## Material provided:

--------------------------------

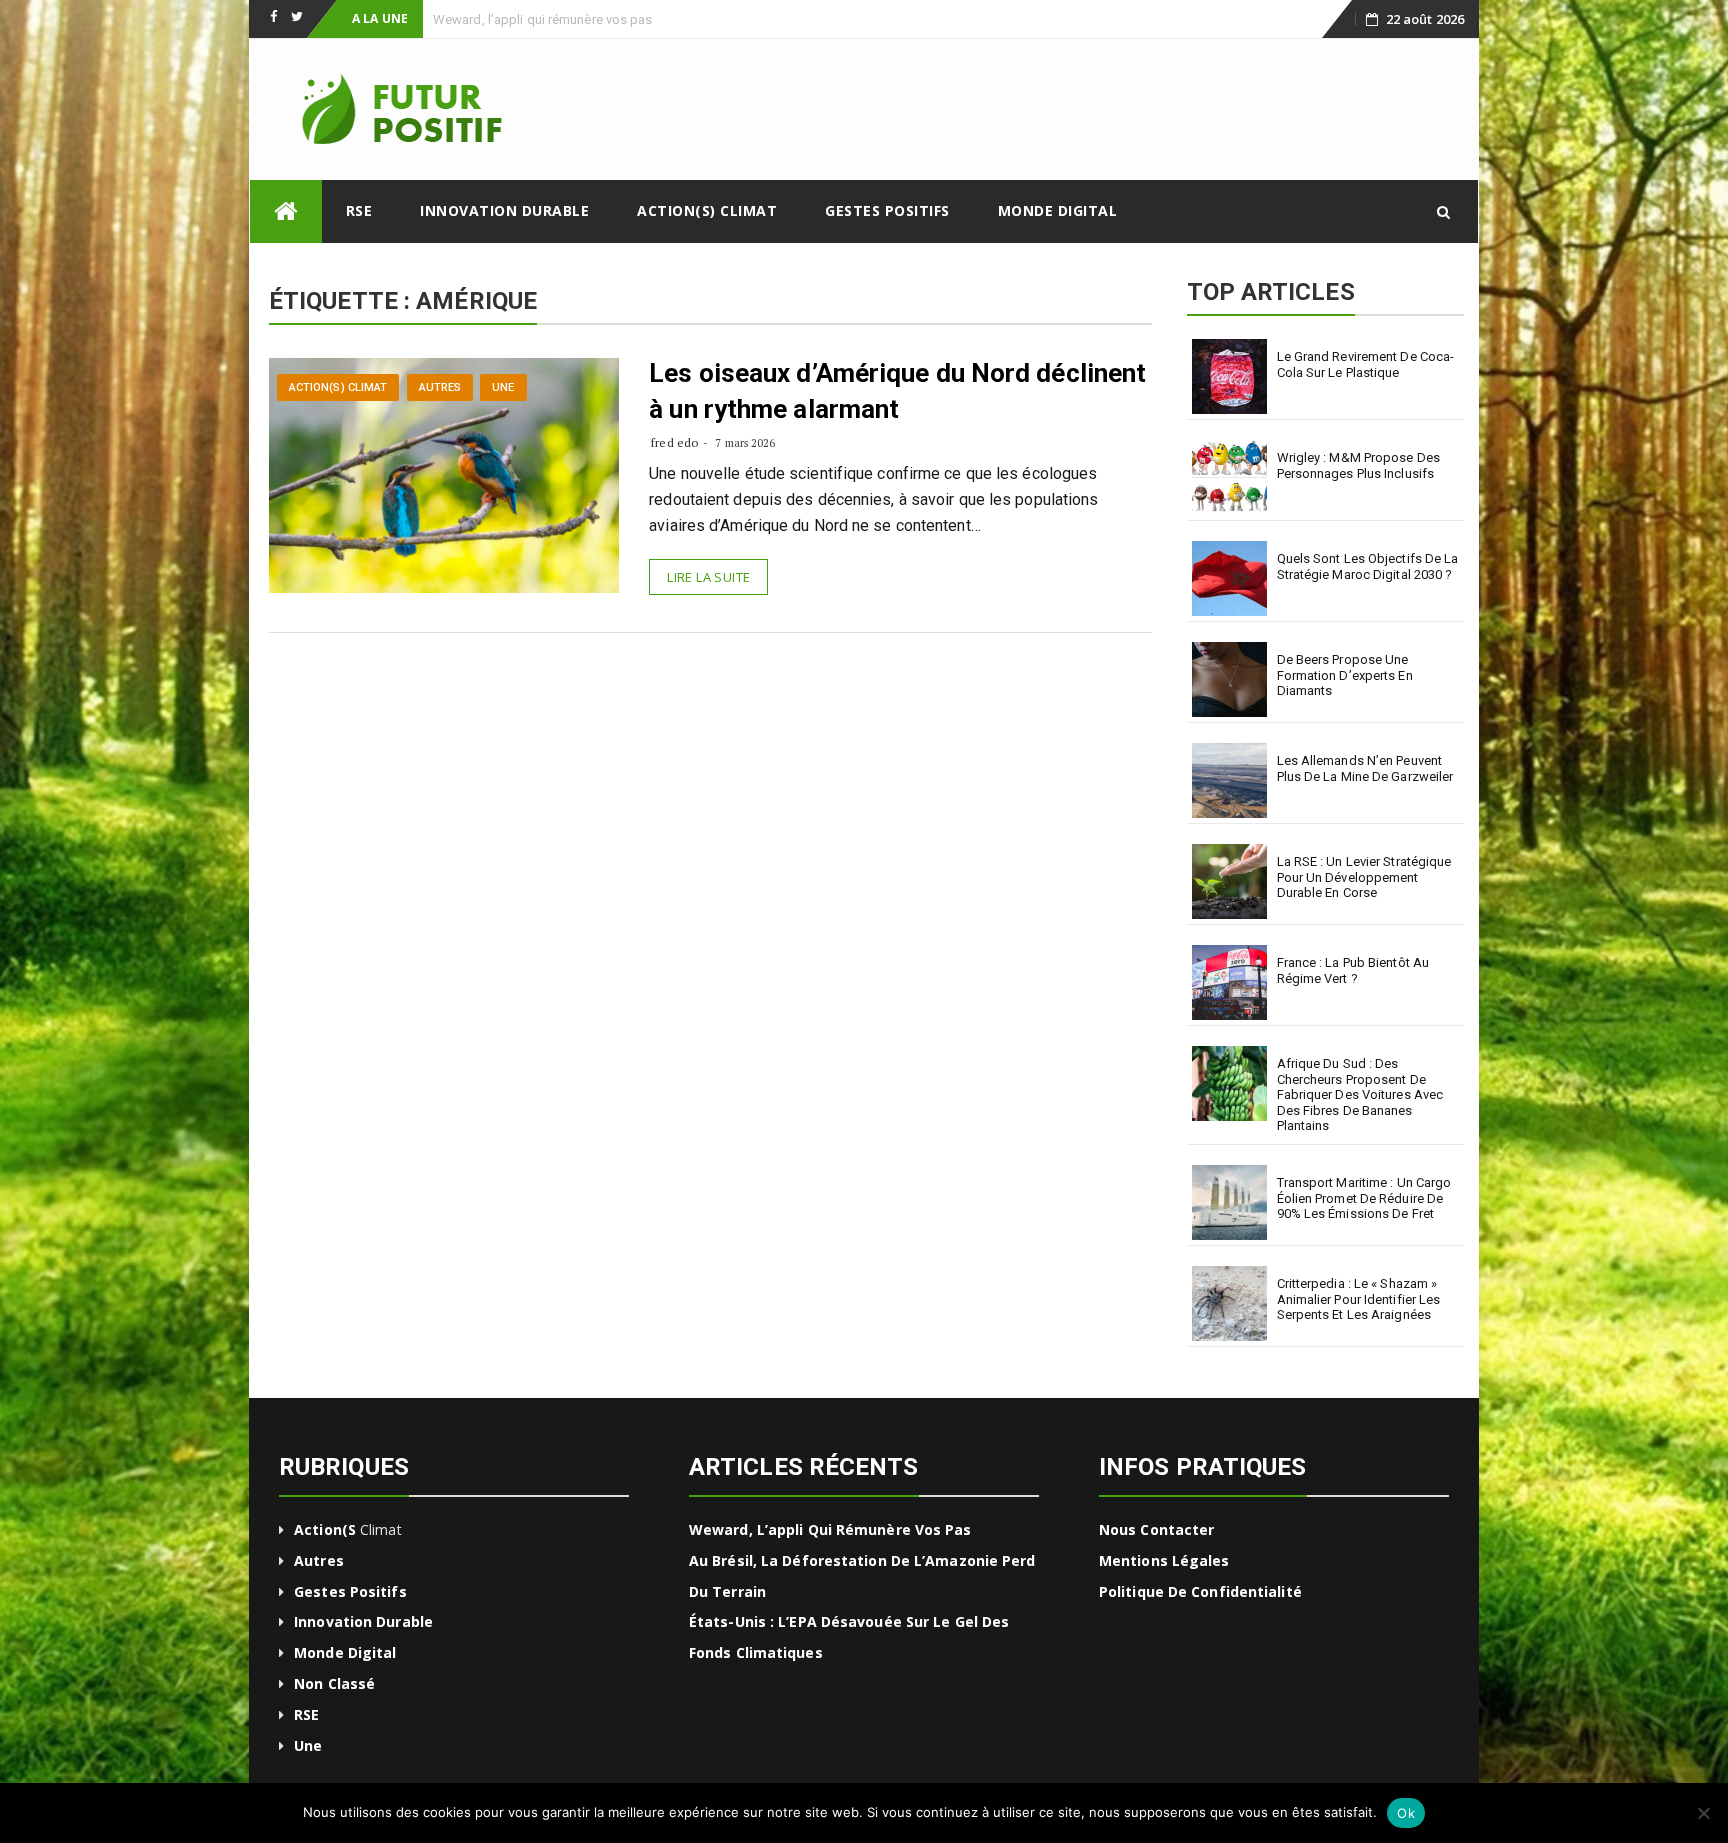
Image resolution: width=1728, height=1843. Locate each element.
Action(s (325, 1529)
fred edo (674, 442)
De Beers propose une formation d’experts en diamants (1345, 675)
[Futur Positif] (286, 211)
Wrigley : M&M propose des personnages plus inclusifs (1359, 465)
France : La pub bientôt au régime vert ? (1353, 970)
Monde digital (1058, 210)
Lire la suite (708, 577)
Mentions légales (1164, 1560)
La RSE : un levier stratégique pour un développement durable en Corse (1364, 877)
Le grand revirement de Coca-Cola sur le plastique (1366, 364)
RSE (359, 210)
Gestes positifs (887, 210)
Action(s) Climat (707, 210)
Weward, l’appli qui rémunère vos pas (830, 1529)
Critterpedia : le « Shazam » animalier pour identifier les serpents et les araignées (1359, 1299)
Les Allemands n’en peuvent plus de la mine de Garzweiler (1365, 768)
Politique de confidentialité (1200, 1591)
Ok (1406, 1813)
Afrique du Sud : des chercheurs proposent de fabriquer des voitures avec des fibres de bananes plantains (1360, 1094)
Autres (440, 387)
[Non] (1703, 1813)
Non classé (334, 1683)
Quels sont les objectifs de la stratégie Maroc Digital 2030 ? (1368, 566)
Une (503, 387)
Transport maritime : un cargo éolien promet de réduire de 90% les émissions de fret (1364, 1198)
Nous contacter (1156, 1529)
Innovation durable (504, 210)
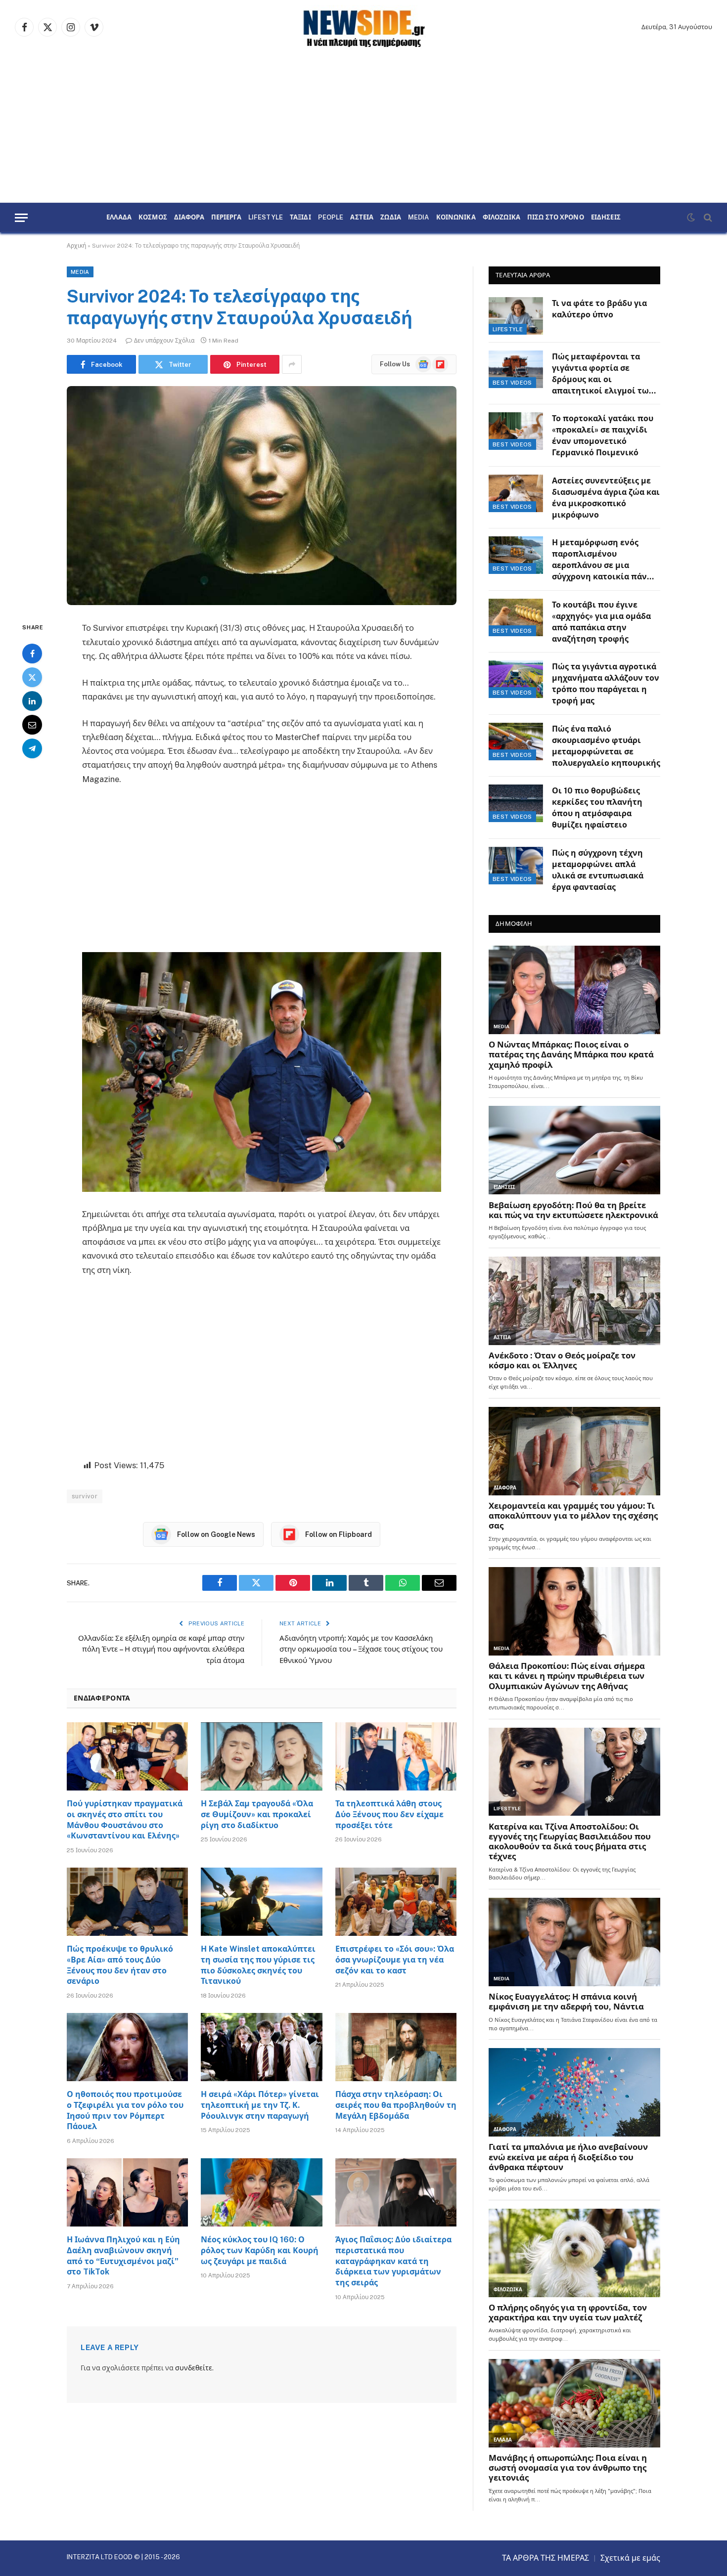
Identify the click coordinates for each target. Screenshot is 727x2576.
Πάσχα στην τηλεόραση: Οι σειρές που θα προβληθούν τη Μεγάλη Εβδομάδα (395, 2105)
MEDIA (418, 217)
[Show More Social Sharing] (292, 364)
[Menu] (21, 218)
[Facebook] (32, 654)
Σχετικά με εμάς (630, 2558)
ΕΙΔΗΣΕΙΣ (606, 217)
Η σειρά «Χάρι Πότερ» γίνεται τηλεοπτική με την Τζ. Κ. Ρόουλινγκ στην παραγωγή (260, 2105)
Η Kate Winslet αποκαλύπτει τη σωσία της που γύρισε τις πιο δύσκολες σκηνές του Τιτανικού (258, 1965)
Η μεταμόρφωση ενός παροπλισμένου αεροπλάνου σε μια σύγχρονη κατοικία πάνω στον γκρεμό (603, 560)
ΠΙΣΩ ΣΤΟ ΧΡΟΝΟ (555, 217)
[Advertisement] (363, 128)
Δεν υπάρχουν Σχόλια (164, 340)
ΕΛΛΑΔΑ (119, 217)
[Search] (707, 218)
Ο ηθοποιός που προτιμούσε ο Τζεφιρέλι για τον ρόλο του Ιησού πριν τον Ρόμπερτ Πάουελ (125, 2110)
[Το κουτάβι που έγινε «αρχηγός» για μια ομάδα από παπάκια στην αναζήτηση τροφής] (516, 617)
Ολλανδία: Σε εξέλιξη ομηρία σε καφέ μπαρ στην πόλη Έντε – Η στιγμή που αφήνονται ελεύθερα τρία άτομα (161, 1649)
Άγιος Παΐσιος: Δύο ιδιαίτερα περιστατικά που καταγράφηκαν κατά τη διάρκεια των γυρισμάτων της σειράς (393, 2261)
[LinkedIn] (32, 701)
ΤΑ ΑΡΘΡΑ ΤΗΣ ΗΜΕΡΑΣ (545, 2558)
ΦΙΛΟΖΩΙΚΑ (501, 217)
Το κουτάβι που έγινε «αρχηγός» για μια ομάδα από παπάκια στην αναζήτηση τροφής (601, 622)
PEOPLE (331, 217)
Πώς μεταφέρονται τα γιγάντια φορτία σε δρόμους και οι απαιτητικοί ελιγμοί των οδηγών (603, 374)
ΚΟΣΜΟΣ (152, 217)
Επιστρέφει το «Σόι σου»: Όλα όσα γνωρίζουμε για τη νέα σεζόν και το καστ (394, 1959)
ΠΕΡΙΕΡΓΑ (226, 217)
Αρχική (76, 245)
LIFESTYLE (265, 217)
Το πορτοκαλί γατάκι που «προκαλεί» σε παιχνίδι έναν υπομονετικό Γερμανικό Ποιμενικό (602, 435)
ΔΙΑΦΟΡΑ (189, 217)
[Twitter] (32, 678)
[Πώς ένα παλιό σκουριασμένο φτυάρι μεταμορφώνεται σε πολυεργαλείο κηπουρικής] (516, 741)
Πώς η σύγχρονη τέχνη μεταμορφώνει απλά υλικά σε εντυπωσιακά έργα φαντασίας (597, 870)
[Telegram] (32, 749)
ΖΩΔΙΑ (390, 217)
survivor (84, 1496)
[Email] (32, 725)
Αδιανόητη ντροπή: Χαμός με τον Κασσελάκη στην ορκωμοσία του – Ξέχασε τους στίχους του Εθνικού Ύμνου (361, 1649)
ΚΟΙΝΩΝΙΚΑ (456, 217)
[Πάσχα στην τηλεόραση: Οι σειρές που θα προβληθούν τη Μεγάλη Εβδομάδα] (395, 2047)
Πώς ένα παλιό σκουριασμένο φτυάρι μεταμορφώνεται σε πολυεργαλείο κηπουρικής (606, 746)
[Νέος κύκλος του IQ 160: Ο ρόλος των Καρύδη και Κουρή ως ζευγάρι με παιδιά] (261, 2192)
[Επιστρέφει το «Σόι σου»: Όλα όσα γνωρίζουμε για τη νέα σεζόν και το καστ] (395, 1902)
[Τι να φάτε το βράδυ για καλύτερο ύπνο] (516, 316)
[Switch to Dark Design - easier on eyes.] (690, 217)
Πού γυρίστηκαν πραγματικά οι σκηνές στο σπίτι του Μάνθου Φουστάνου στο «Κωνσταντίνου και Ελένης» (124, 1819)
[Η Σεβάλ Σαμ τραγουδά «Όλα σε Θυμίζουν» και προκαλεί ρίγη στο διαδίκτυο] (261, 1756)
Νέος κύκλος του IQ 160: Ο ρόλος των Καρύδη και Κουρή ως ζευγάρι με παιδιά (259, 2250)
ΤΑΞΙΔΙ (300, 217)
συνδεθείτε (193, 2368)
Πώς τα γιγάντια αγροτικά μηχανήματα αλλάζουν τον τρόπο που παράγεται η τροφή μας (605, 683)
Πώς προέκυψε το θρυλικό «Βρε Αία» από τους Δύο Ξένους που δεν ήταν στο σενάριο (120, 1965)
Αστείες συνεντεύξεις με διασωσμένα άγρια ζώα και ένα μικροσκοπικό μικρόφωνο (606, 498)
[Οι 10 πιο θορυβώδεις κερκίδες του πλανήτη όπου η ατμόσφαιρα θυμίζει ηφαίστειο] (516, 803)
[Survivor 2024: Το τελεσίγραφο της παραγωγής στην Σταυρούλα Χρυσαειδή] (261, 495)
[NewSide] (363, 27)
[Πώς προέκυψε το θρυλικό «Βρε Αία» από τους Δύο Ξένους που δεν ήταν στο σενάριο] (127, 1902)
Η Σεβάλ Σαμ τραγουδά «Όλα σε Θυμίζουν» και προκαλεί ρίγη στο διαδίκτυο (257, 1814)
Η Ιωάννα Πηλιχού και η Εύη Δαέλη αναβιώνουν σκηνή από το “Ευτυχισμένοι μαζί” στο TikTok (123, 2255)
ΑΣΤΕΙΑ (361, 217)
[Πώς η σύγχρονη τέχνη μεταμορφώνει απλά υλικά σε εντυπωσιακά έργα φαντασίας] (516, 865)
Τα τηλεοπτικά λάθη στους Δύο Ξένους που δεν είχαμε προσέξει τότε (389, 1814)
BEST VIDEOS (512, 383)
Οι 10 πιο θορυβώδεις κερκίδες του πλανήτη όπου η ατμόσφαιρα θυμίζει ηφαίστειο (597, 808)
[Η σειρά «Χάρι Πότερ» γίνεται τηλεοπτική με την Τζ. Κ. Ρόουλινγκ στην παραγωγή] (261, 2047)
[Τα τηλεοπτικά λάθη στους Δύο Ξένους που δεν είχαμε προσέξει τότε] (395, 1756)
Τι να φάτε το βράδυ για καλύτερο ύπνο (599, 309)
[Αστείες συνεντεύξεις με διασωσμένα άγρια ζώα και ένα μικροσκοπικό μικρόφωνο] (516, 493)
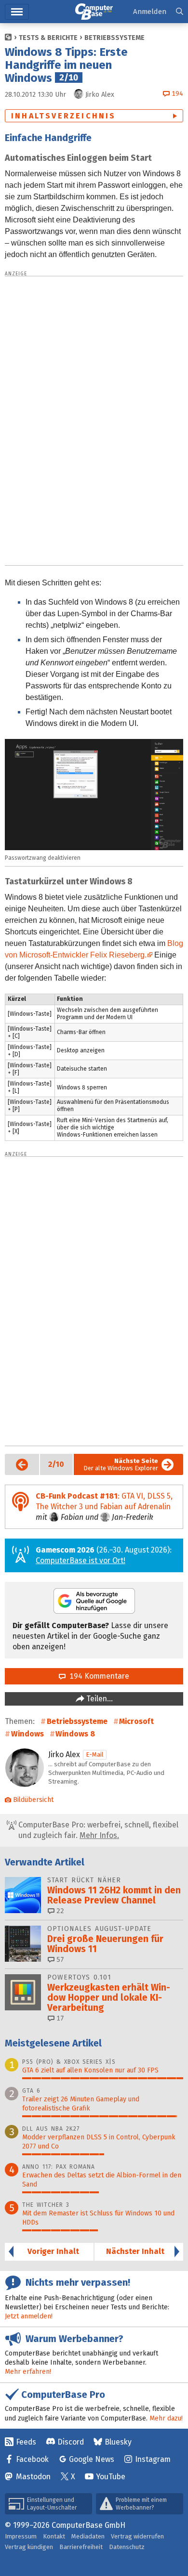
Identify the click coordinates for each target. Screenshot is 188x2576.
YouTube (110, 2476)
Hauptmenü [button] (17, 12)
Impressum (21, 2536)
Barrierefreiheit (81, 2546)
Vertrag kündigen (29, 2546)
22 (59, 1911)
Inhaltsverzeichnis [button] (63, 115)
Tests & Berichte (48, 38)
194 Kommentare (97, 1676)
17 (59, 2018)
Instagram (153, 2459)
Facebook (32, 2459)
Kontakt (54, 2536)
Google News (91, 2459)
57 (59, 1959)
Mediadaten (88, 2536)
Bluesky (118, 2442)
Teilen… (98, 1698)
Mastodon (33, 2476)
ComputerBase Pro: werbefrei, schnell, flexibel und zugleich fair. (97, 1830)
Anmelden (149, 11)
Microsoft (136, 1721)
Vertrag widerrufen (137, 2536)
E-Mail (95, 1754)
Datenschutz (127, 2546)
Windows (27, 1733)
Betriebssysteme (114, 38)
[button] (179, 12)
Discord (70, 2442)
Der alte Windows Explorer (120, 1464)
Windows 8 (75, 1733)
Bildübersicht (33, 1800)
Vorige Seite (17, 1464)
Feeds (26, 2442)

--------------------------------

## What is required:
Bring together each line above where the string "λάθη" turns up.

## Response area:
Τα τηλεοπτικά λάθη στους Δύο Ξένους που δεν είχαμε προσέξει τότε (389, 1814)
[Τα τηλεοπτικά λάθη στους Δύο Ξένους που δεν είχαμε προσέξει τότε] (395, 1756)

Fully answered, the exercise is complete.